Report the count of lines with "Task" in the data below, and no other words.

※

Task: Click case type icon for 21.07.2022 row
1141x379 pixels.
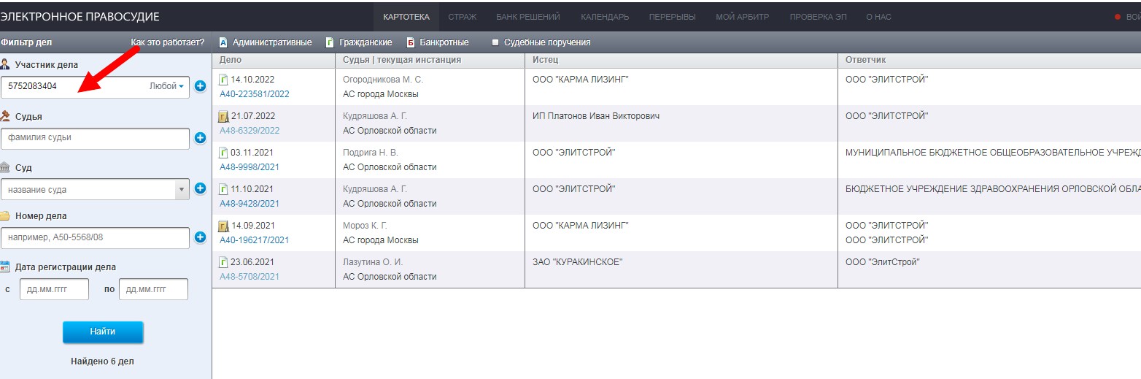Action: point(224,116)
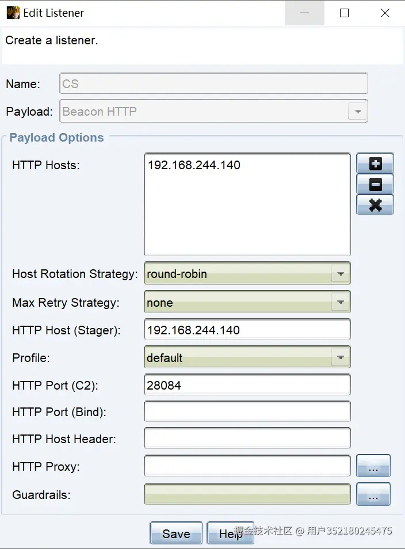Open Guardrails options via the ellipsis icon
This screenshot has width=405, height=549.
pyautogui.click(x=373, y=494)
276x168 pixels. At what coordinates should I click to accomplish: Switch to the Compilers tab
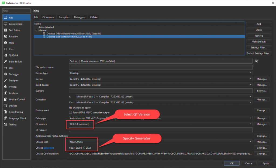click(64, 17)
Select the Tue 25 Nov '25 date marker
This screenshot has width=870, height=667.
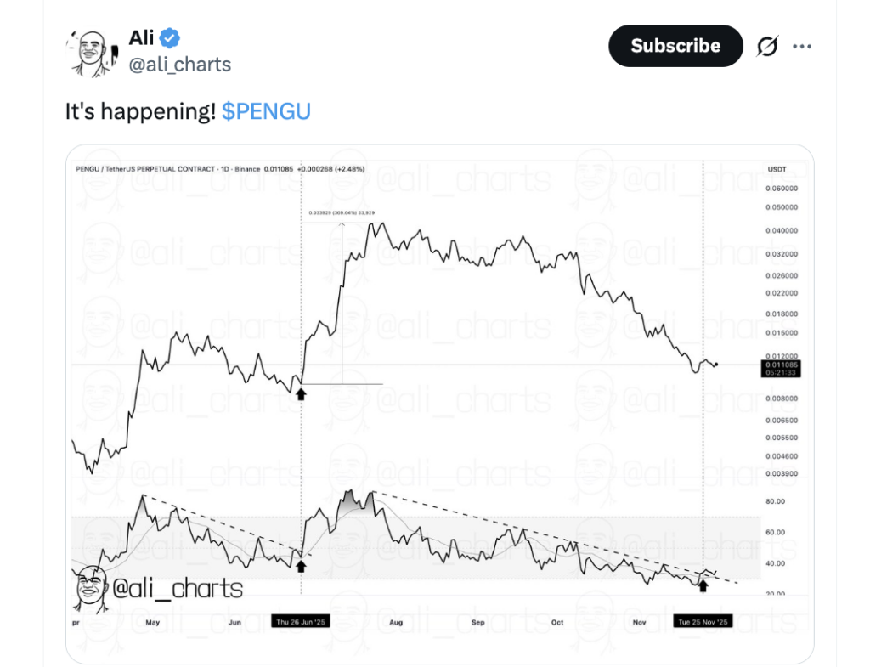pyautogui.click(x=703, y=622)
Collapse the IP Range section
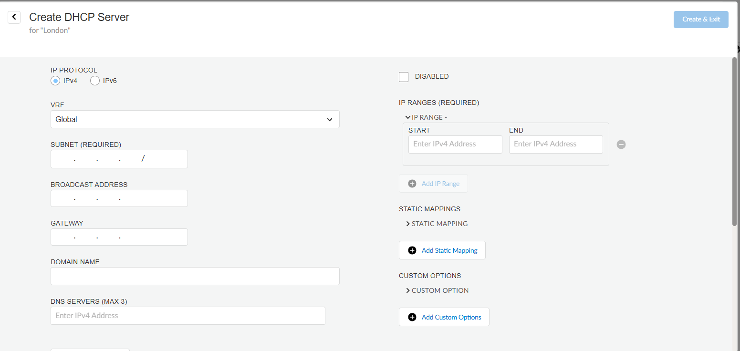Image resolution: width=740 pixels, height=351 pixels. tap(408, 117)
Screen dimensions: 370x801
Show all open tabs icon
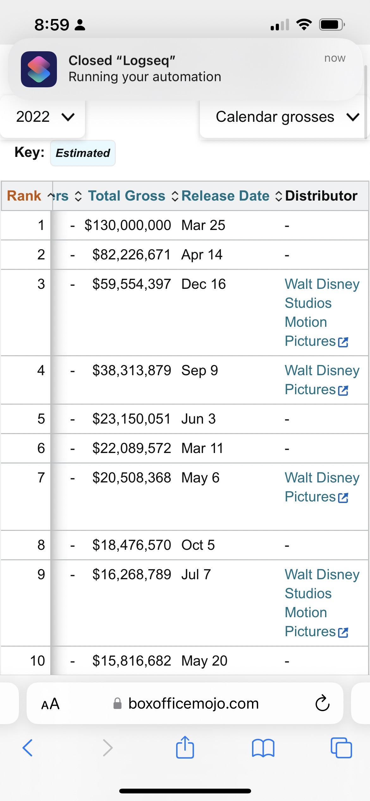coord(341,748)
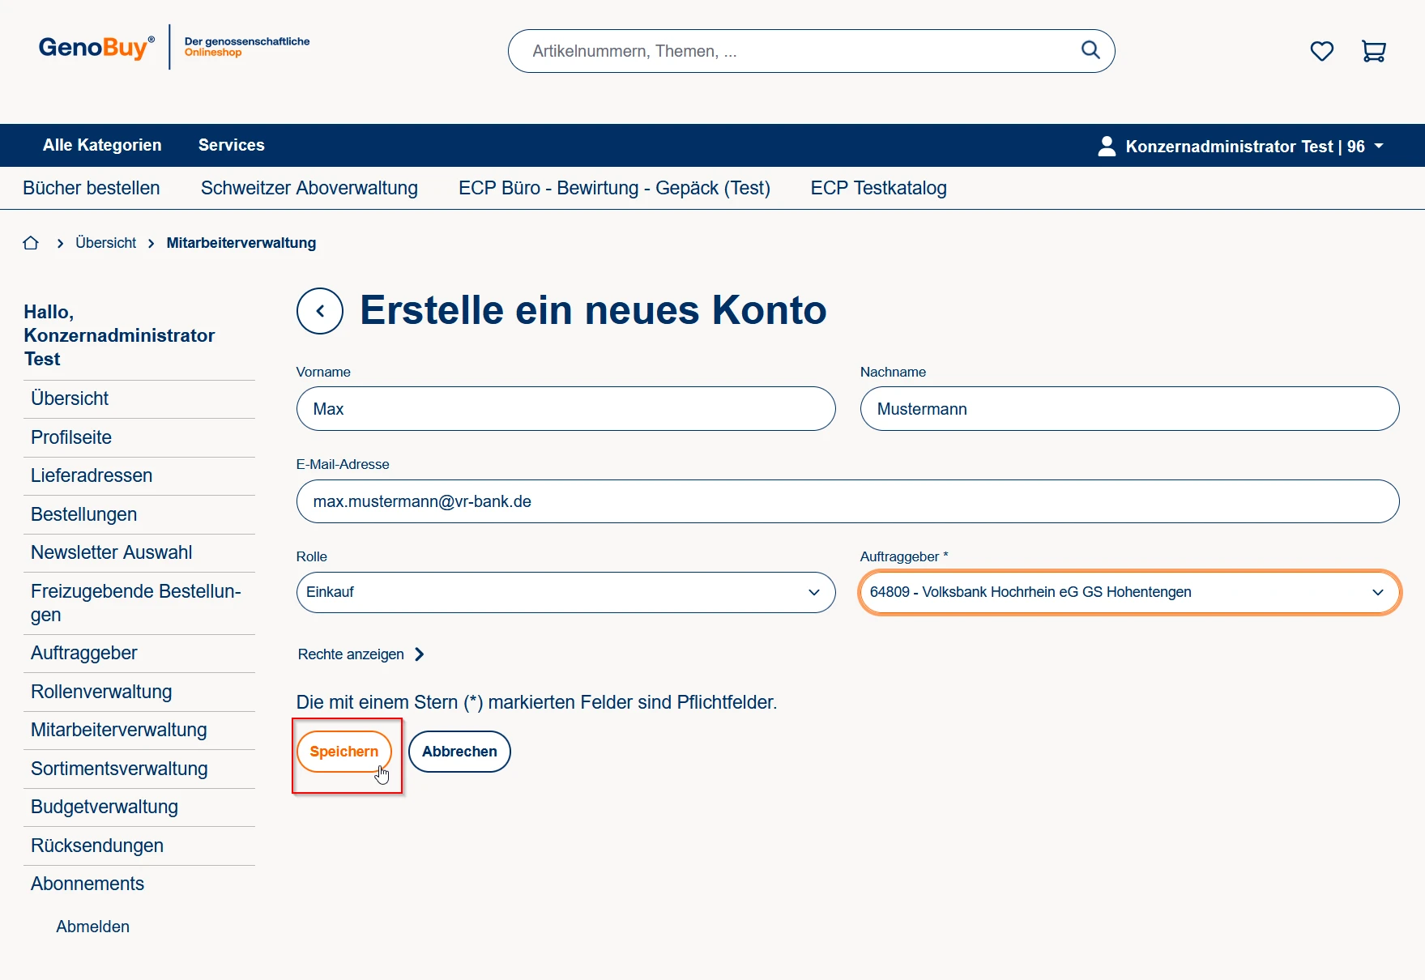Open the shopping cart icon
1425x980 pixels.
tap(1373, 51)
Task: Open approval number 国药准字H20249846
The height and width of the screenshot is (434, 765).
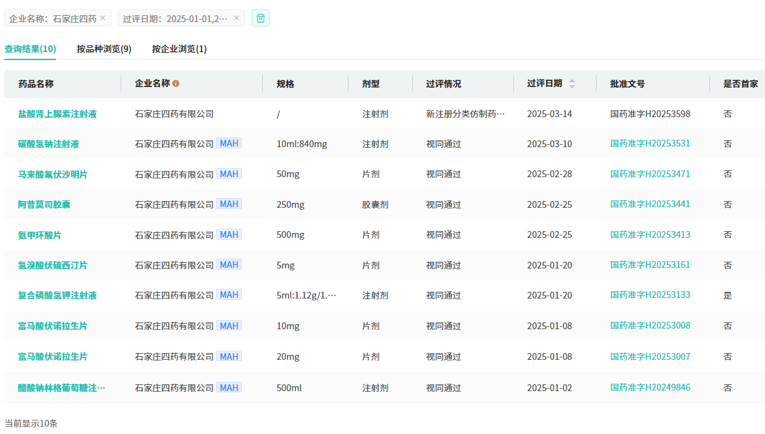Action: pyautogui.click(x=650, y=387)
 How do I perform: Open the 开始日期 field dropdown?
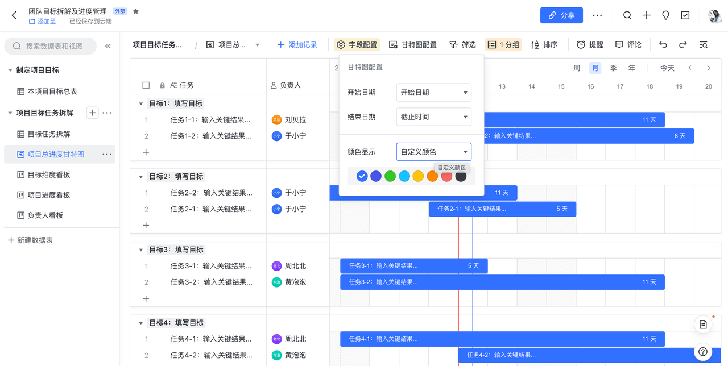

※

**Exercise output:**
2